|Phantom Cash May Backfire as Financial Bomb|
|by Tom McGregor||Tue, Apr 17, 2012, 09:24 PM|
The world has entered an age where countries continue to create loads of cash out of thin air to finance exploding debts. The phantom cash flow is being used to stem the tide of the European Union debt crisis and keep the U.S. government running.
MSN Money reports that, “I’d suggest that we all brush up on Gresham’s Law, the 16th-century description of what happens to strong currencies when they meet up with bad money. In a nutshell, Gresham’s Law says that the bad currencies win. Figuring out what to do about that is important as investors head into an era of bad money as far as the eye can see.”
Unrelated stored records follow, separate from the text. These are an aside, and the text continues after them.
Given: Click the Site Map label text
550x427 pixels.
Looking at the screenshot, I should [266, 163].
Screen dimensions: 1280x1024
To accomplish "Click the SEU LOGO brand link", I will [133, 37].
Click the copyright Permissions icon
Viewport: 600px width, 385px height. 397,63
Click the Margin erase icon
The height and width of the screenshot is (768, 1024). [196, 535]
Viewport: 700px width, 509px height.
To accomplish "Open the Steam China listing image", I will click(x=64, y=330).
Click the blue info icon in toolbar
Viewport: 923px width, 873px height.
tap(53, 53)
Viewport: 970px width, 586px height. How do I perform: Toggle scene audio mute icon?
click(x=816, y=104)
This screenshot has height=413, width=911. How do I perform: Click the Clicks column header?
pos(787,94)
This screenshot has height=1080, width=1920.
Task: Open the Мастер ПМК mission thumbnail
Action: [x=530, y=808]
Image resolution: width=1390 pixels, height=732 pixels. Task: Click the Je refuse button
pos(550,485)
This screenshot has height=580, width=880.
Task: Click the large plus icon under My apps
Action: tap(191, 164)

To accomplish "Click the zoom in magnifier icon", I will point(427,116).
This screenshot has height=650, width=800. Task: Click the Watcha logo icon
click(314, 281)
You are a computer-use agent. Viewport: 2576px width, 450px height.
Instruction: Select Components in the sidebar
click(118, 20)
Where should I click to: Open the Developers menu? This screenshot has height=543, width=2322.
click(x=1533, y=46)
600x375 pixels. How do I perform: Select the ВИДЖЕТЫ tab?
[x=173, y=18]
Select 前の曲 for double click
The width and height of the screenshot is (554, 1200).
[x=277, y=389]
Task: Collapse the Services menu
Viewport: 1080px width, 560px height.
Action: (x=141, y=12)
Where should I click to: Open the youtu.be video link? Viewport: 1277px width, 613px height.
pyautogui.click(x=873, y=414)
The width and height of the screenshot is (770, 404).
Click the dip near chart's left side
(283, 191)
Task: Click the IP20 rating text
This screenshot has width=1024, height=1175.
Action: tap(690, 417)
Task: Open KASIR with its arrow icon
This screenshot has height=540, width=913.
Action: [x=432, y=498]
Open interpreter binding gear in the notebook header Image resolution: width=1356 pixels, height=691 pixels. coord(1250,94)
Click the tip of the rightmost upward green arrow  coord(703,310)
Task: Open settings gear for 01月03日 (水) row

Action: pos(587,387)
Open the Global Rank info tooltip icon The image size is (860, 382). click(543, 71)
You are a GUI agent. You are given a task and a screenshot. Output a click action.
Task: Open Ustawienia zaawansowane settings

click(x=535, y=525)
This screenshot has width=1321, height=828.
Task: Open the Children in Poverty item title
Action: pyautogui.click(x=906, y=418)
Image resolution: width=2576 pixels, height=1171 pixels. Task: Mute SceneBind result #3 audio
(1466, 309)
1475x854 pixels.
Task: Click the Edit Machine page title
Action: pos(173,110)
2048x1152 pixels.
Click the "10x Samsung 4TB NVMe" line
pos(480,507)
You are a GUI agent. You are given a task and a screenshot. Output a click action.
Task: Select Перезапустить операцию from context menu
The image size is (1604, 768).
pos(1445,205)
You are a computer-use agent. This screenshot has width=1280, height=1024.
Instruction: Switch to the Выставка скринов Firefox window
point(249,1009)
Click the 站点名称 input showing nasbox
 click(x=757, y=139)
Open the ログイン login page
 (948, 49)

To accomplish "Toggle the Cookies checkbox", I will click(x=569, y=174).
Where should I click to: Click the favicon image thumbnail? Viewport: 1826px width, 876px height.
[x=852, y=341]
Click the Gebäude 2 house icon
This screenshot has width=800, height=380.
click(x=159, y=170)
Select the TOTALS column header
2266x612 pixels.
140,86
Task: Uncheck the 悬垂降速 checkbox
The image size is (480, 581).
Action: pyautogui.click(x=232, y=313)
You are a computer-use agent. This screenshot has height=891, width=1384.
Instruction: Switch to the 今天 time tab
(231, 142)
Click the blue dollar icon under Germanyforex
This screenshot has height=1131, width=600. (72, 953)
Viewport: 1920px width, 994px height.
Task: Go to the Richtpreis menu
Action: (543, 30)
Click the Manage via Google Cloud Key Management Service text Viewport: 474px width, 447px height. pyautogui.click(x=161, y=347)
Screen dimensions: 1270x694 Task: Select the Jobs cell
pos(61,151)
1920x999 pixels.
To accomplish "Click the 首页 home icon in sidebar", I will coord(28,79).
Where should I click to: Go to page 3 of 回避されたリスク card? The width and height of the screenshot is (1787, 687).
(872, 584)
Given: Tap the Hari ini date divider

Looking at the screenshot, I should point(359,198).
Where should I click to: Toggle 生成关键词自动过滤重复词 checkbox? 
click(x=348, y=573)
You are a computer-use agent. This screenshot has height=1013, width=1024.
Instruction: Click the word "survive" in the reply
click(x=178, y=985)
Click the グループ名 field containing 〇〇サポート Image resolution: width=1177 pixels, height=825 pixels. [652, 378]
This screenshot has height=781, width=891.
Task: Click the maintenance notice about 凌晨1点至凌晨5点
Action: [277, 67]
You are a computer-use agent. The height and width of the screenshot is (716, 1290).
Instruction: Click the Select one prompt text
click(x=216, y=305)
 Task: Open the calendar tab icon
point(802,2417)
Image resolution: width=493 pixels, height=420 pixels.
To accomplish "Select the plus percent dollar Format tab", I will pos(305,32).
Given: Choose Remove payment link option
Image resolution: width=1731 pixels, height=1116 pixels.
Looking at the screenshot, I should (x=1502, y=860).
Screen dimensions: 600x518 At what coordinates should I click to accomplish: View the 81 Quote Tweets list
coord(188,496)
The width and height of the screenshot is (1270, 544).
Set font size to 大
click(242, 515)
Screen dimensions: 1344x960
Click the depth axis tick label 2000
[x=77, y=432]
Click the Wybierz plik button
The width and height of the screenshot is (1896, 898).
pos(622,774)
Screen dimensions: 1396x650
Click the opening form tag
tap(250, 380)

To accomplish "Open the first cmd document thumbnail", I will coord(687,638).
Apparently, in the aftermath of the global financial crisis in 2008, localized crises had been solved through the creation of vast sums of cash coming essentially out of thin air and posted on the official balance sheets of central banks including the Federal Reserve and the European Central Bank. The trend is likely to continue.
According to MSN Money, “It’s still an open question if the ‘solution’ will work. In the case of Spain, for example, the European Central Bank fixed the crisis for a while by giving banks access to 1 trillion euros in three-year loans in December and February. But by late March the crisis was back, and the yields on Spanish and Italian government bonds had started to rise again. Now we’re looking at another program of bond buying by the central bank to lower yields or another program of three-year loans to banks to give them the money to buy more bonds in order to lower yields.”